# Problem
Rewrite the items from the very first line through the line that has "will [x=105, y=258].", putting "Tap" wherever "Click" appears and keeping everything else the same.

[START]

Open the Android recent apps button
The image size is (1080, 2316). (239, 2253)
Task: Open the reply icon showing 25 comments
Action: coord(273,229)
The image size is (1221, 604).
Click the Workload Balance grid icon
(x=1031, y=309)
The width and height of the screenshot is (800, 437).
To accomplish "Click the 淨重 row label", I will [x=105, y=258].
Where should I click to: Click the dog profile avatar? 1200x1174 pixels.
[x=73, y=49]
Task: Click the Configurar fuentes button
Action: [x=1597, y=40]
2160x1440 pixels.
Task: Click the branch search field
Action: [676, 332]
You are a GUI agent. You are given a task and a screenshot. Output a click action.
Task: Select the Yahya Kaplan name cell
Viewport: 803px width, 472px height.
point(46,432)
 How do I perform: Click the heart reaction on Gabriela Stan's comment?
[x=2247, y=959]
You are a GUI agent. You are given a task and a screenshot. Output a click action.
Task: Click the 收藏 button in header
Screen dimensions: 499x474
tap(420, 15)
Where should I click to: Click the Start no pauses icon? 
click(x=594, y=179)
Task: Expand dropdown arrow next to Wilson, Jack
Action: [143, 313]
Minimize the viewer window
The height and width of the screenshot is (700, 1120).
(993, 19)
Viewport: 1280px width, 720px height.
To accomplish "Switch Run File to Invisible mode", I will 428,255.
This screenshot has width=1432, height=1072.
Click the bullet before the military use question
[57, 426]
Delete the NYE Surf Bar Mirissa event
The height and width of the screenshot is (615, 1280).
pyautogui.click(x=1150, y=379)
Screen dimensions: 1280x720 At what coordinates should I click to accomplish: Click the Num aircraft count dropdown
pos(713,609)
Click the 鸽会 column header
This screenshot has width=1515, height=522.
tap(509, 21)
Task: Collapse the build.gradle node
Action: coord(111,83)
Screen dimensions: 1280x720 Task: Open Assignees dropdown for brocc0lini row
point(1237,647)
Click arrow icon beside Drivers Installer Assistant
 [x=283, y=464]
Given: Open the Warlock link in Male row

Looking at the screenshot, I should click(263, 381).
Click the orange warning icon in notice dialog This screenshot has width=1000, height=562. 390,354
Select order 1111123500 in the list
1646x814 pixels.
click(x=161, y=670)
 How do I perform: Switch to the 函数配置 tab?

[END]

# Result below
Open the Android recent apps button
The image size is (1080, 2316). (239, 2253)
Task: Open the reply icon showing 25 comments
Action: coord(273,229)
The image size is (1221, 604).
Tap the Workload Balance grid icon
(x=1031, y=309)
The width and height of the screenshot is (800, 437).
To accomplish "Tap the 淨重 row label", I will [x=105, y=258].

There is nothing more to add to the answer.